Dopamine-producing neurons that researchers from Lund University have grown in the laboratory from human embryonic stem cells (Photo: Agneta Kirby)
Dopamine-producing neurons that researchers from Lund University have grown in the laboratory from human embryonic stem cells (Photo: Agneta Kirkeby)

An investigational stem cell-based therapy for the treatment of Parkinson’s Disease, STEM-PD, has been given regulatory approval for a Phase I/IIa clinical trial. Ethical approval of the trial has already been obtained from the Swedish Ethics Review Authority, and the STEM-PD team, led from Lund University in Sweden, is thereby ready to proceed with the trial.

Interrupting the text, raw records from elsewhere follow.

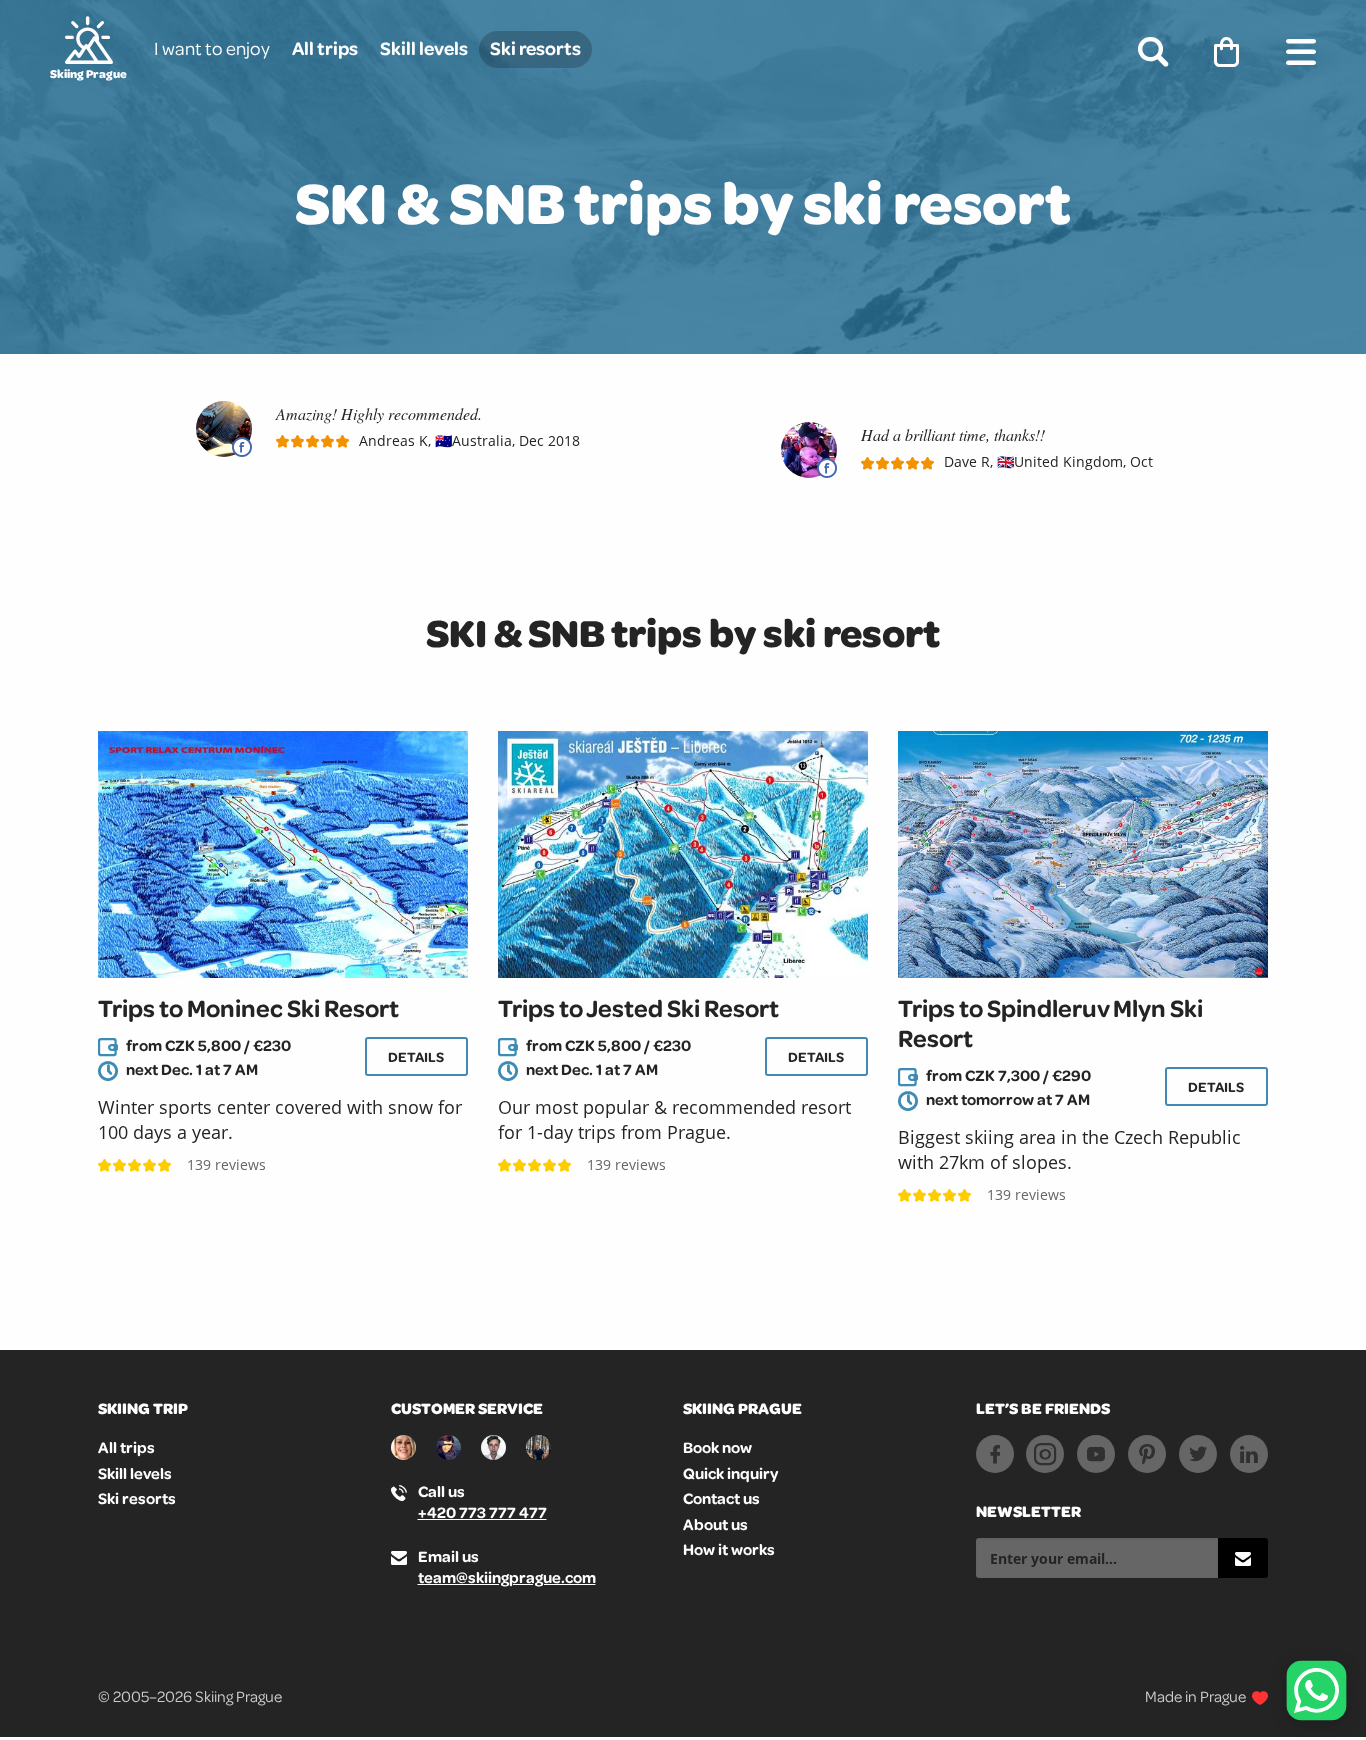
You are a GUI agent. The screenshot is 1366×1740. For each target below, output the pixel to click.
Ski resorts (535, 48)
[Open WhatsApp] (1316, 1690)
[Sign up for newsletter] (1243, 1558)
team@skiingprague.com (507, 1577)
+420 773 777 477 (482, 1512)
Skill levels (424, 48)
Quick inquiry (730, 1473)
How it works (729, 1549)
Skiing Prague (742, 1408)
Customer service (467, 1408)
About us (715, 1524)
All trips (325, 48)
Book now (717, 1447)
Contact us (721, 1498)
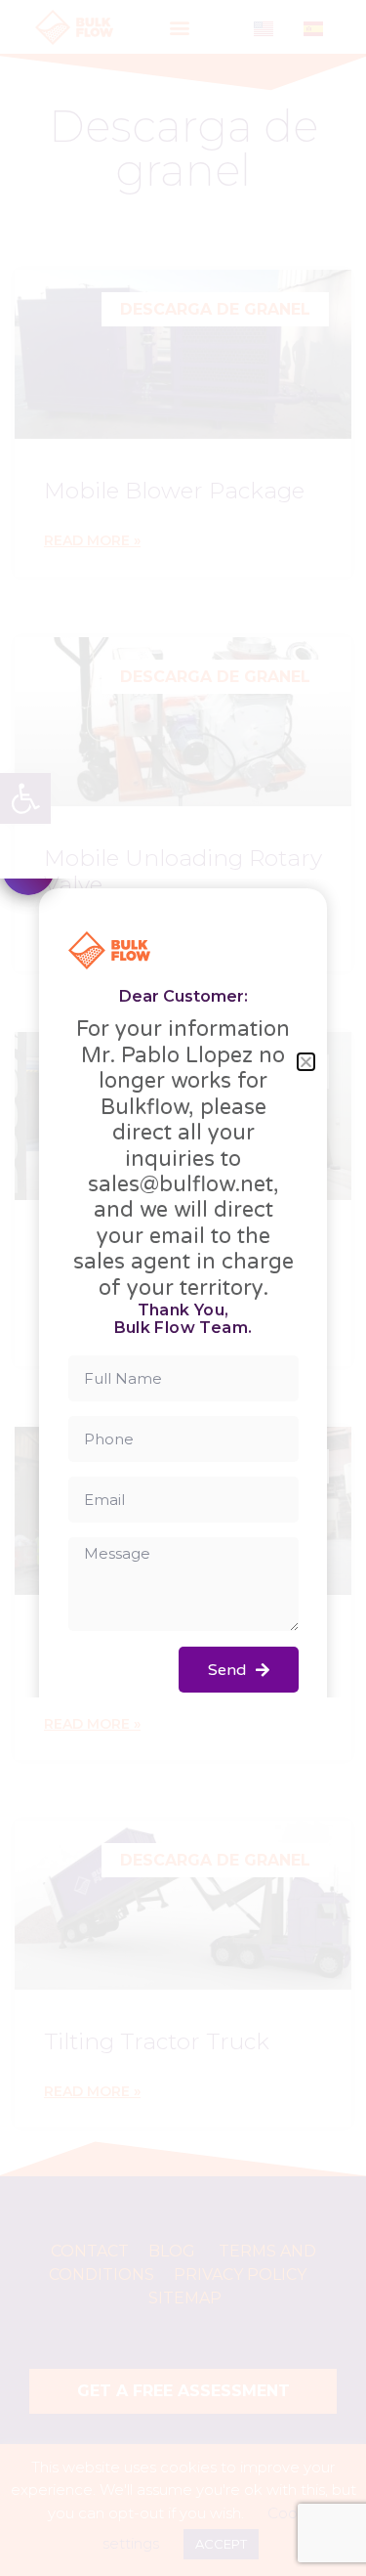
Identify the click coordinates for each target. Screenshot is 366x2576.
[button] (306, 1061)
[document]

WCMM members Agnete Kirkeby and Gesine Paul-Visse are part of the team behind STEM-PD - a new kind of dopaminergic nerve cell therapy designed to replace cells lost in Parkinson's disease, the first of its kind in Europe!

The STEM-PD trial is investigating the safety and tolerability of transplanting STEM-PD cells into the brain of patients with moderate Parkinson’s disease (EudraCT Number:2021-001366-38). The primary outcome of the STEM-PD trial is to assess safety and tolerability of the transplanted product at 1-year post-transplantation, while secondary endpoints will assess survival and function of the transplanted cells by brain imaging, as well as measure effects on Parkinson’s symptoms.

The cells to be used in the trial have been manufactured under good manufacturing practice (GMP) at the Royal Free Hospital in London and have undergone rigorous testing in the lab. “Our data shows that the STEM-PD product is safe and highly efficacious in reverting motor deficits in preclinical models of Parkinson’s disease” says Agnete Kirkeby, who has led the preclinical development of the product.